__Aufgaben__.
1 – In welchem Verlag ist das Buch von Jennifer Wasmuth laut der Buchbesprechung erschienen?
2 – Zählen Sie alle Personen auf, die in der Buchbesprechung mit Vor- und Nachnamen genannt werden.
3 – Schreiben Sie die Buchbesprechung über Wasmuths Studie zum Nicaeno-Constantinopolitanum im Anschluss an ihren letzten Satz weiter.

__Vorliegender Text__.
Historische Theologie

Jennifer Wasmuth: „Wyr gleuben all an eynen Gott“

Jennifer Wasmuth: „Wyr gleuben all an eynen Gott“. Das Nicaeno-Constantinopolitanum in seiner Bedeutung für Martin Luther und Philipp Melanchthon, Spätmittelalter, Humanismus, Reformation / Studies in the Late Middle Ages, Humanism, and the Reformation (SMHR) 141, Tübingen: Mohr Siebeck, 2024, geb., 601 S., € 119,– ISBN 978-3-16-161538-2


In ökumenischen Gesprächen nimmt das „Nicaeno-Constantinopolitanum“ (NC) eine prominente Stellung ein, um eine gemeinsame Bekenntnistradition trotz konfessioneller Unterschiede zu betonen. Denn nahezu alle Spielarten der nachkonstantinischen Kirchen stimmen darin überein, dass es der dreieinige Gott war, der die Kirche gründete und auch erhalten wird.

__Vorliegende Daten__.

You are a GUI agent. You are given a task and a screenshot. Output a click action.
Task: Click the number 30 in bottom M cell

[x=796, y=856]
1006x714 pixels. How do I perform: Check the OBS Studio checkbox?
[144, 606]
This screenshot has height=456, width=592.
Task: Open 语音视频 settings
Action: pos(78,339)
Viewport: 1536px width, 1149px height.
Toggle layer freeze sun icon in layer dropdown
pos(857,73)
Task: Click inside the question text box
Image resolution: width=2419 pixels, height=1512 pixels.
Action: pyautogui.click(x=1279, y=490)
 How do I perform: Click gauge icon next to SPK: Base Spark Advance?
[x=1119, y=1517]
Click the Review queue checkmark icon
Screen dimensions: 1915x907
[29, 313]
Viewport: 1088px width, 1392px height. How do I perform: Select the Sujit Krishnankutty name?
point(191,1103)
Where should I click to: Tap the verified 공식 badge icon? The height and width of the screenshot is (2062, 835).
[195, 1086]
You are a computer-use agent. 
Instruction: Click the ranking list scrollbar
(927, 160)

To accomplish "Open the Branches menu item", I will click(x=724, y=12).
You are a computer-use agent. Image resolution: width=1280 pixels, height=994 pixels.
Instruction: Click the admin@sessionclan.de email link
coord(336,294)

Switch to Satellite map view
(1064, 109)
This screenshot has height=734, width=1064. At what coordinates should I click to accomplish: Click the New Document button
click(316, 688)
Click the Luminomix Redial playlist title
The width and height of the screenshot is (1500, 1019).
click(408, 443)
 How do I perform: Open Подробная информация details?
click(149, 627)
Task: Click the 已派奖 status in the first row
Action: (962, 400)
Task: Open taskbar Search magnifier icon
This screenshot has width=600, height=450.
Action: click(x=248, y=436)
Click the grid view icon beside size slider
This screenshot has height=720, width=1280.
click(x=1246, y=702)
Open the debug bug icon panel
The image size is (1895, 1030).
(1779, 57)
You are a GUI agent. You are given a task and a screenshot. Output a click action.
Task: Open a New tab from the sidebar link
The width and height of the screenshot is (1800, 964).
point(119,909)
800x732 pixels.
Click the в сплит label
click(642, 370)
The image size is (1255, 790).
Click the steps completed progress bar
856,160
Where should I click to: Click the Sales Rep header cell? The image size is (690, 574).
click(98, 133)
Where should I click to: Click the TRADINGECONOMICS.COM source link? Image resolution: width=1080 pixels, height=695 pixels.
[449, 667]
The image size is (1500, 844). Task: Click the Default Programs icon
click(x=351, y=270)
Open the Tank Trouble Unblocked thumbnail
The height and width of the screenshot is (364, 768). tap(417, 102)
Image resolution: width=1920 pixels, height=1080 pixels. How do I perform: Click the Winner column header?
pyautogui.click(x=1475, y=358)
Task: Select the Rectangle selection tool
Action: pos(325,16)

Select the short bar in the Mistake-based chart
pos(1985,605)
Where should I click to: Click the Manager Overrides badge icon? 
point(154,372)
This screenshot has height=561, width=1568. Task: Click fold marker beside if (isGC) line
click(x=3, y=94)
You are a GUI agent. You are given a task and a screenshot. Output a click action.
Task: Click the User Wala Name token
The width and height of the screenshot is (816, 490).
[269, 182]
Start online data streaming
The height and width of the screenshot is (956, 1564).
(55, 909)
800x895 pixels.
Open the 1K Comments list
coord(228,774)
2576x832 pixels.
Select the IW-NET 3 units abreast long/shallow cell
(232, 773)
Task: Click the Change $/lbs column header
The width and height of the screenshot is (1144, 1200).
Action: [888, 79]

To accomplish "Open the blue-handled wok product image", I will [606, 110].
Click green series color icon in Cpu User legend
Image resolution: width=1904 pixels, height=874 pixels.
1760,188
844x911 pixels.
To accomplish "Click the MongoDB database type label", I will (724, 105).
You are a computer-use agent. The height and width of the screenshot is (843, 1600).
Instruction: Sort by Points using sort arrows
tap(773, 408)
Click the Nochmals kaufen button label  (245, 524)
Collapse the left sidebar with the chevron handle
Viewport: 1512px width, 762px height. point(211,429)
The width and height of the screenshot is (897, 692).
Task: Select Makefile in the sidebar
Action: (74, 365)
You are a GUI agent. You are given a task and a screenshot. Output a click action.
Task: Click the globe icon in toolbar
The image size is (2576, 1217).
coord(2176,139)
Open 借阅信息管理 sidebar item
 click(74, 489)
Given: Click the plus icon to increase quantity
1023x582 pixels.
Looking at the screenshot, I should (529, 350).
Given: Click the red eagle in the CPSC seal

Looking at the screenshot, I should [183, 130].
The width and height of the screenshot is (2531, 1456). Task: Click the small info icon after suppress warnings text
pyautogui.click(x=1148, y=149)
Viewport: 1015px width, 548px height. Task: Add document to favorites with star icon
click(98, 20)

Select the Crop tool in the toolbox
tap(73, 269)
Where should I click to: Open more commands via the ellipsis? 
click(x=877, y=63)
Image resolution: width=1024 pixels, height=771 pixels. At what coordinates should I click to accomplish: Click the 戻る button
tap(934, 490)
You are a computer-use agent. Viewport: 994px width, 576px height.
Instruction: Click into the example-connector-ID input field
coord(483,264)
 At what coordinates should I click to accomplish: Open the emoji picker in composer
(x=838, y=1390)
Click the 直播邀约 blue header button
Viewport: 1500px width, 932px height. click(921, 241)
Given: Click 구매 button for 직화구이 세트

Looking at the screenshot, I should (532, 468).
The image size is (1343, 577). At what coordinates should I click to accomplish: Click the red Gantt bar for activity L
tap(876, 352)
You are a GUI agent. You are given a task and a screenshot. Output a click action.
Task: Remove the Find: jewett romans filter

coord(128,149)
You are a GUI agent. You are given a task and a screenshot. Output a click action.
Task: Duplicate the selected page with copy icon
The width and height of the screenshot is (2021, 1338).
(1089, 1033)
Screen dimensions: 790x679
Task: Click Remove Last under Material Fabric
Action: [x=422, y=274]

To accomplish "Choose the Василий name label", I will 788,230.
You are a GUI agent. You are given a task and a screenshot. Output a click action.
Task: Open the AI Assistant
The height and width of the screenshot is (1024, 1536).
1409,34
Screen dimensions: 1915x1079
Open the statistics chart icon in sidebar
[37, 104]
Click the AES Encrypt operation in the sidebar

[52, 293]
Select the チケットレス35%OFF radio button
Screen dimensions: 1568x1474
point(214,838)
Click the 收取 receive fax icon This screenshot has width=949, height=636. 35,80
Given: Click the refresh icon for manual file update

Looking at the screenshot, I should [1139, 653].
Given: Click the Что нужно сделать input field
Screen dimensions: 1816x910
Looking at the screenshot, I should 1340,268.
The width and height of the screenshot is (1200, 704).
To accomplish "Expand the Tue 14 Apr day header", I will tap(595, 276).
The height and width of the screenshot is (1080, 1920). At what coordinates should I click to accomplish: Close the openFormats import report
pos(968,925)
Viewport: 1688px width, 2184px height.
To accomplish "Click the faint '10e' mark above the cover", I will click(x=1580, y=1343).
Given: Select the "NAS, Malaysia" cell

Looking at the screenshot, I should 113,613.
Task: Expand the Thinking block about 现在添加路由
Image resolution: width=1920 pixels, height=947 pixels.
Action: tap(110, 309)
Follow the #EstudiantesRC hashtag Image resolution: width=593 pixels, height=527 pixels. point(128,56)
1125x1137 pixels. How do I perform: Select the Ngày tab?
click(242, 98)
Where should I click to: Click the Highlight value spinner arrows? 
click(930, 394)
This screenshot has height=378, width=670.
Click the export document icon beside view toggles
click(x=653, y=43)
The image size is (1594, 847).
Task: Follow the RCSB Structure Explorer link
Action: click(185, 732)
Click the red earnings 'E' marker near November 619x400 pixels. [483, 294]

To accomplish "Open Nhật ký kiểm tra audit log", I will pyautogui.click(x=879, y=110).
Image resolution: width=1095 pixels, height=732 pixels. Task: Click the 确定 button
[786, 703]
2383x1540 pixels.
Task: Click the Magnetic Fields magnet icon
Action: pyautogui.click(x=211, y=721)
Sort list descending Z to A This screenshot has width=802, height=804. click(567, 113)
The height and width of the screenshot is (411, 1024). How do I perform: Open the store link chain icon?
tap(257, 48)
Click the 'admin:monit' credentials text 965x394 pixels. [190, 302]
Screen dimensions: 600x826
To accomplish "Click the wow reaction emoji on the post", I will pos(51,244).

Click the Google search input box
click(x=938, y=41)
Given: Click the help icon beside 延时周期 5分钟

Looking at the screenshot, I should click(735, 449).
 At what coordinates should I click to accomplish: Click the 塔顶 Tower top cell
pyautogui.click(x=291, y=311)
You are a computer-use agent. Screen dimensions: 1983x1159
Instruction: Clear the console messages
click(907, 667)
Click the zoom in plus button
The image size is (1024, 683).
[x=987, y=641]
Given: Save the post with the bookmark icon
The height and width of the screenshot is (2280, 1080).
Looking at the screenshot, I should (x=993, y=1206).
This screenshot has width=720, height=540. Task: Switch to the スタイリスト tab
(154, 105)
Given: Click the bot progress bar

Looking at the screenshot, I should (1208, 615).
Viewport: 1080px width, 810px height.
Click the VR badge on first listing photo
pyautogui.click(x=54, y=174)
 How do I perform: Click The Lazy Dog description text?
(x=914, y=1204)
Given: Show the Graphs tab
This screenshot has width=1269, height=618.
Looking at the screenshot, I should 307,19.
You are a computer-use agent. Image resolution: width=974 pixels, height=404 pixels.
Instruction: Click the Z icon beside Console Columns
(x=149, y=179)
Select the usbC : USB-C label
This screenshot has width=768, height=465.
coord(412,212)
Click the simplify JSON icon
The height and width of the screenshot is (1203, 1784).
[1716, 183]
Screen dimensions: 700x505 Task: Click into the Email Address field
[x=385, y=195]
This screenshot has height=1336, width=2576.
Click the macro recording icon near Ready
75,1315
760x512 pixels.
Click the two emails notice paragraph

__Lösungen__.
1 – Bei Mohr Siebeck in Tübingen.

2 – Jennifer Wasmuth, Martin Luther, Philipp Melanchthon

3 –
In diesem Jahr besinnt sich die weltweite Christenheit auf das erste Konzil von ökumenischer Tragweite zurück, das im Jahr 325 in Nizäa (heute İznik, Türkei) tagte. Die gemeinsamen Feierlichkeiten der Kirchen zu diesem Jubiläum sind von einem Geist der Einheit getragen, in der die Kirchen ihre gegenseitige Verbundenheit auf der Grundlage des NCs betonen. Aber ist dieses Bekenntnis zum Bekenntnis ausreichend, um gemeinsam in die Zukunft zu blicken? Denn die Gestalt der Konfessionen geht mitunter auf die Auslegung des NCs zurück, ein Umstand, den die Kirchenführer bei aller Aufbruchstimmung auf dem Weg zu einer Kirche vergessen zu haben scheinen.

Die Dissertation von Frau Jennifer Wasmuth setzt genau hier an. Sie zeigt die Rezeption des NCs bei Luther und Melanchthon und wie ihre Interpretationen zu einer Ausformung einer spezifisch lutherischen Theologie beitrugen.

Den Forschungsteil gliedert W. einerseits nach der reformatorischen NC-Rezeption im Lichte der Dogmengeschichtsschreibung des 19./20. Jahrhunderts, andererseits nach dem gegenwärtigen Forschungsstand der Rezeption des NC in der Reformation.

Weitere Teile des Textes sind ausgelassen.